Rachit Misra

Posted on Mar 31

Your Shiny New Kafka Cluster is a Ticking Time Bomb

#kafka #softwaredevelopment #career #systemdesign

What nobody tells you about event-driven architecture until it’s 3 AM and your database is corrupted
A war story about distributed systems, offset commits, and the most expensive lesson of my engineering career.

Everyone said Kafka would fix our feed latency.
They were right.
For exactly 31 days.
Then PagerDuty fired at 3:17 AM, consumer lag hit 2.4 million messages, and we discovered something that no architecture diagram had ever shown us — Kafka doesn’t care about your database state. It just delivers. Faithfully. Mercilessly.
This is that story.

The Setup — How We Got Here
Q3. Product team screaming for faster feeds. Our engineering lead had just come back from a conference. Someone in the architecture meeting said the word Kafka.
The room lit up. Senior engineers nodded. Someone opened a laptop and pulled up the Confluent documentation.
We had a simple Redis-based event queue that was “too slow.” Our P99 latency was 800ms on feed generation. Product wanted 200ms. Kafka promised sub-100ms. The decision felt obvious.
Three weeks later, we shipped it. Latency dropped to 80ms. The product team celebrated. Engineering celebrated. We had graphs going the right direction.
We had no idea what we’d just invited into our system.

What Kafka Actually Is
Before we get to the 3 AM incident, let’s talk about what Kafka actually is — because most teams get this wrong before they write a single line of code.
Kafka is not a message queue.
This is the most dangerous misconception in distributed systems today. When engineers hear “message queue,” they think: send a message, someone receives it, it’s gone. Like an email inbox.
Kafka is a distributed commit log.
Every event is written to a log. The log is partitioned across brokers. Each partition is an ordered, immutable sequence of records. Consumers read from the log at their own pace, tracked by an offset — a pointer to their position in the log.

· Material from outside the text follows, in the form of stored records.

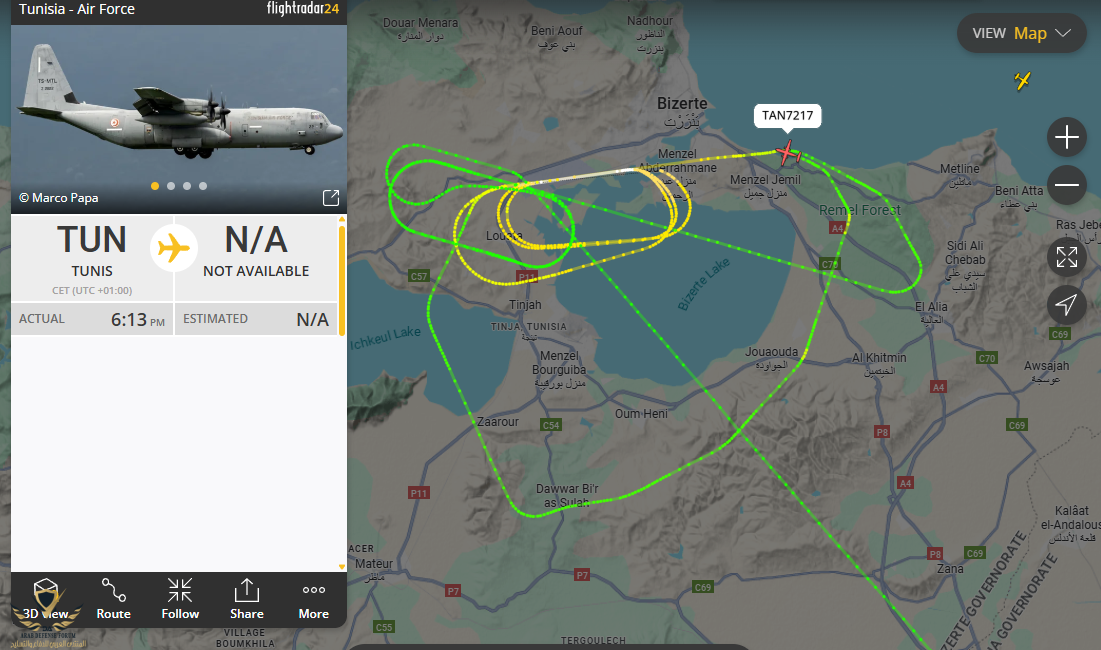The width and height of the screenshot is (1101, 650).
Task: Select the yellow aircraft near the map's top right
Action: click(1022, 81)
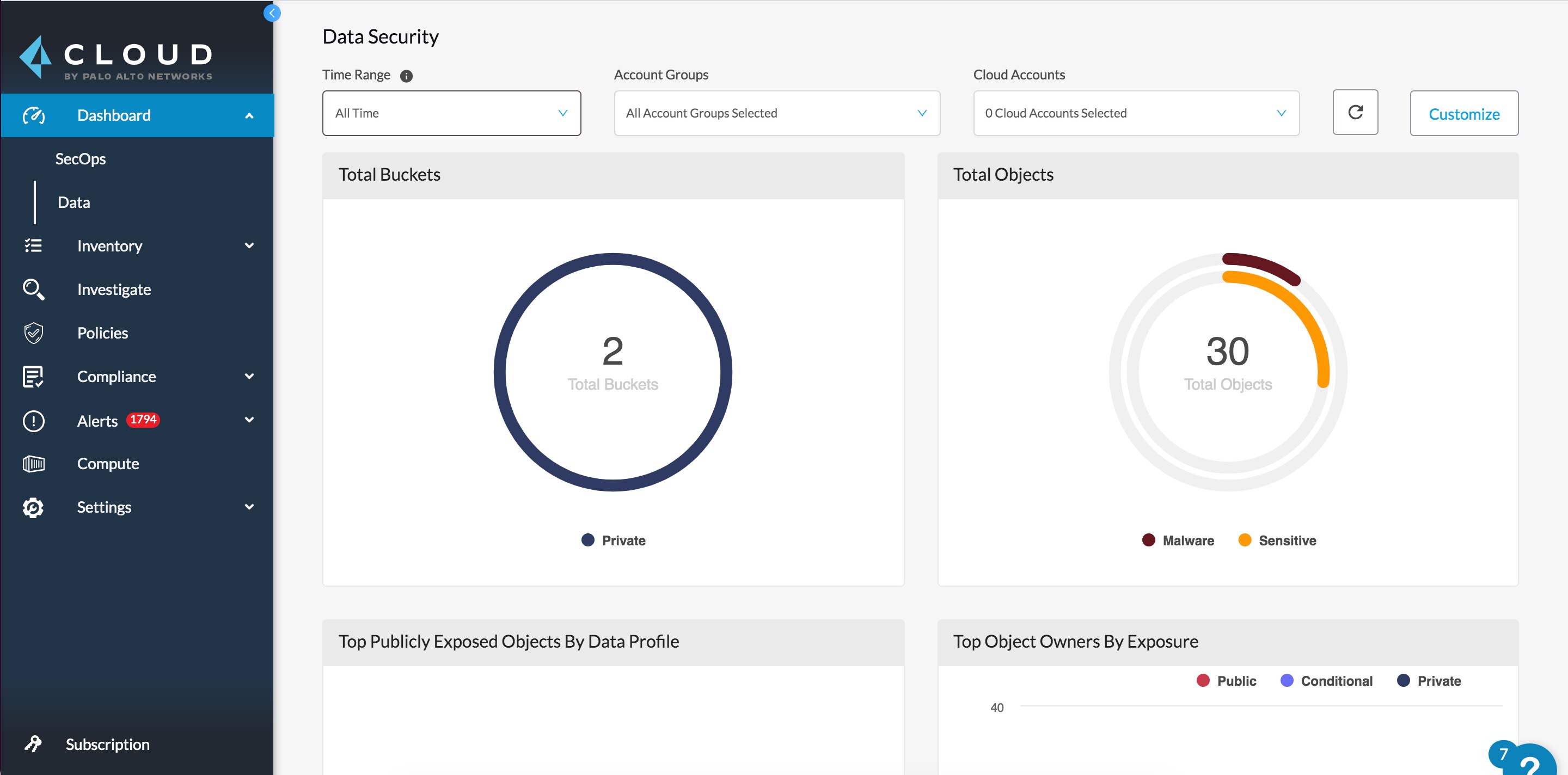Open the All Time range dropdown
Image resolution: width=1568 pixels, height=775 pixels.
click(450, 113)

Partition 0: [event1] [event2] [event3] [event4] [event5]
↑
Consumer offset
(Consumer has read up to here)

The crucial difference from a traditional queue: Kafka doesn’t delete messages after consumption. Messages are retained for a configured retention period (default 7 days). Consumers can seek to any offset and replay any portion of the log.
This is both Kafka’s superpower and its most dangerous property.
Superpower: Replay events for new consumers, rebuild state, debug issues by replaying history.
Danger: If your consumers are not idempotent and your system state has mutated, replay doesn’t recover your system. It corrupts it further.

The Architecture We Built
Our feed generation system looked elegant on the whiteboard:

User Action
↓
[Producer] → [Kafka Topic: user-events]
↓
[Consumer Group A] → Updates user feed cache
[Consumer Group B] → Updates recommendation engine
[Consumer Group C] → Updates activity timeline

Three consumer groups. Each consuming the same events for different purposes. Decoupled. Independent. Horizontally scalable.
The architecture review went smoothly. “What about consumer failures?” someone asked.
“Kafka handles that,” we said. “It retains messages. We can replay.”
We were right. And catastrophically wrong.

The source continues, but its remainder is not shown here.